Precognition - to see beyond. If reality is a consciousness hologram, then allowing consciousness (the mind) in its physical experience here to 'see' into other realities, makes sense. It is is who we are, how we function without being aware most of the time, is a result of our DNA, and can be developed by learning to focus the mind.
Precognition is linked with Time Travel as the concept of linear time does not exist beyond the physical level of consciousness. Prophets, seers, visionaries, psychics, among others have been using this skill since the beginning of time. It's like anything else, once it activates, you are free to access it whenever, and most people do.
Precognition also goes to precognitive dreams in which the mind moves into the projected illusions, or endless other experiences happening in the grids or matrices that comprise realities for experience and study.
Meditation, or other forms of Out of Body Experiences OBE's,
also show us how precognition can be achieved.

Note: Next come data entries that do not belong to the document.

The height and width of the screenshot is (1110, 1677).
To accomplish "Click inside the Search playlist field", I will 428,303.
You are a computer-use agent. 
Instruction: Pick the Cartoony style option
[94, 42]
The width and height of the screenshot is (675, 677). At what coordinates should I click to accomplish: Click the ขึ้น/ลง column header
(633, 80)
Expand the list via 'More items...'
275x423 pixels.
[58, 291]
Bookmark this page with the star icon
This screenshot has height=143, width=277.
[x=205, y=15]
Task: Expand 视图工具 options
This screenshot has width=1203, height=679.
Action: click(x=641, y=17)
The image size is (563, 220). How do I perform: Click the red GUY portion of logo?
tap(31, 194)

Precognition (from the Latin 'before,' + 'cognitio', acquiring 'knowledge'), also called future sight, refers to perception that involves the acquisition of future information that cannot be deduced from presently available and normally acquired sense-based information. The related terms, premonition and presentiment refer to information about future events that is perceived as emotions. The terms are usually used to denote a seemingly parapsychological or extrasensory process of perception, including clairvoyance. Psychological processes have also explained the phenomena.
As with other forms of extrasensory perception, the existence of precognition is not accepted by the scientific community, because no replicable demonstration has ever been achieved. Scientific investigation of extrasensory perception (ESP) is complicated by the definition which implies that the phenomena go against established principles of science.

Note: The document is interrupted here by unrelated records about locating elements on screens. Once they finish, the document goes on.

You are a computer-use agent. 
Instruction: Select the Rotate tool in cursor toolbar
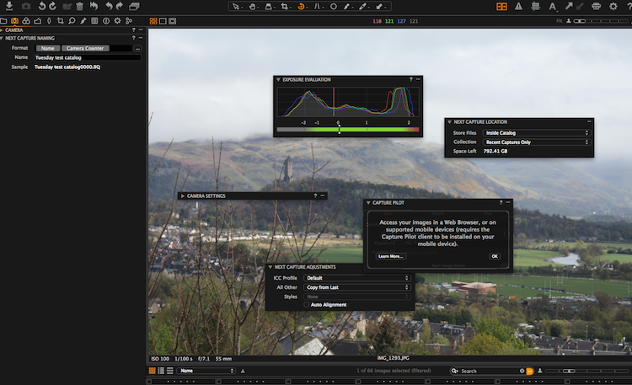click(303, 6)
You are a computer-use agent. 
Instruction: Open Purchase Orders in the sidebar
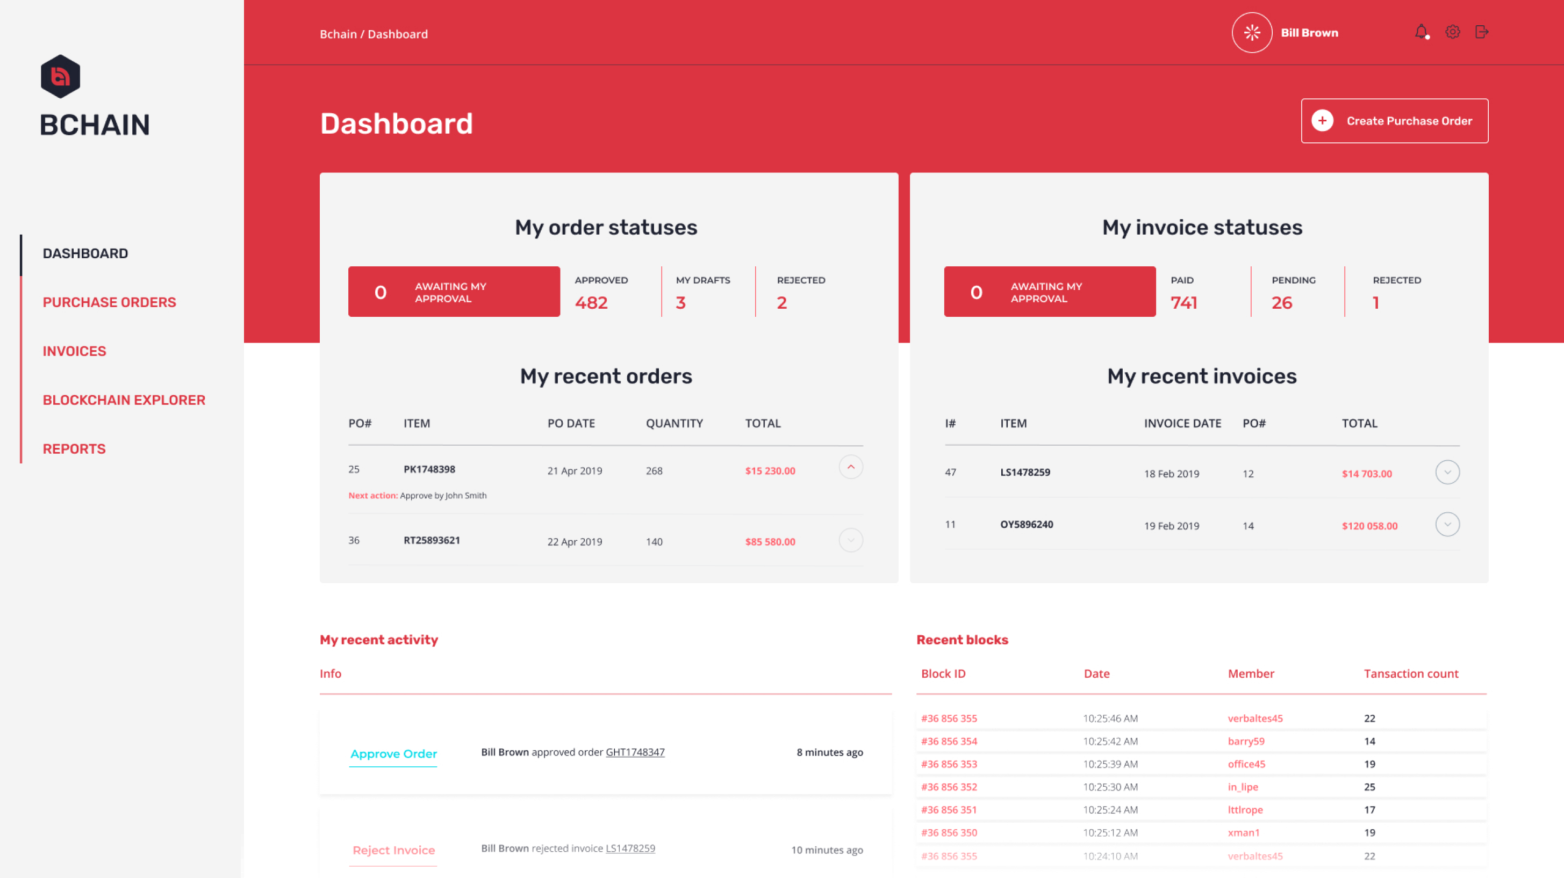(x=109, y=302)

Specifically, precognition would violate the principle that an effect cannot occur before its cause. However, there are established biases, affecting human memory and judgment of probability, that create convincing but false impressions of precognition.
Belief
Many of the "psychic experiences" that are volunteered to parapsychologists by the general population involve apparent precognition. In one review of a U.S. case collection, submitted to Duke University's Parapsychology Laboratory, 75% of 1777 dream-based experiences were of an ostensibly precognitive type, as were 60% of 1513 wakeful experiences. A similar pattern was identified for a separate collection of 157 cases experienced by children; here, the largest category of experiences was again of precognitive dreams (52%), followed by precognitive intuitions (52%).A German case collection produced a similar figure: 52% of 1,000 cases were of the apparently precognitive type. A British study of 300 volunteered cases showed 34% to be apparently precognitive.
In the News ...
Wait, what? Study Finds Evidence for Precognition Live Science - November 12, 2010
The idea of studying whether people can see the future is usually dismissed outright by all but the fringiest of parapsychologists. But an upcoming paper to be published in a well-respected journal finds small but statistically significant evidence that people's behavior can be influenced by things that haven't happened yet.

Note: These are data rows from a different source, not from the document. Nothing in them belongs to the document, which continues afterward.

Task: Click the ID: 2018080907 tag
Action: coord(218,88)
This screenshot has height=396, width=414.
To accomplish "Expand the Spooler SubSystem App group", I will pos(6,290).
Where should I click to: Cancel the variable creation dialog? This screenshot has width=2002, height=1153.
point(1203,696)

New Scientist reports that the study is the culmination of eight years of work by Cornell University psychologist Daryl Bem. More than 1000 student volunteers participated in experiments that reversed well-known psychological phenomena.
For example, many studies have found that people are slower to decide a picture is pleasant if they've seen a negative word right before looking at the picture. So someone reading the word "ugly" before seeing a picture of a lovely sunset will be slower to call the picture pretty than someone who just read the word "beautiful." This phenomenon is called "priming."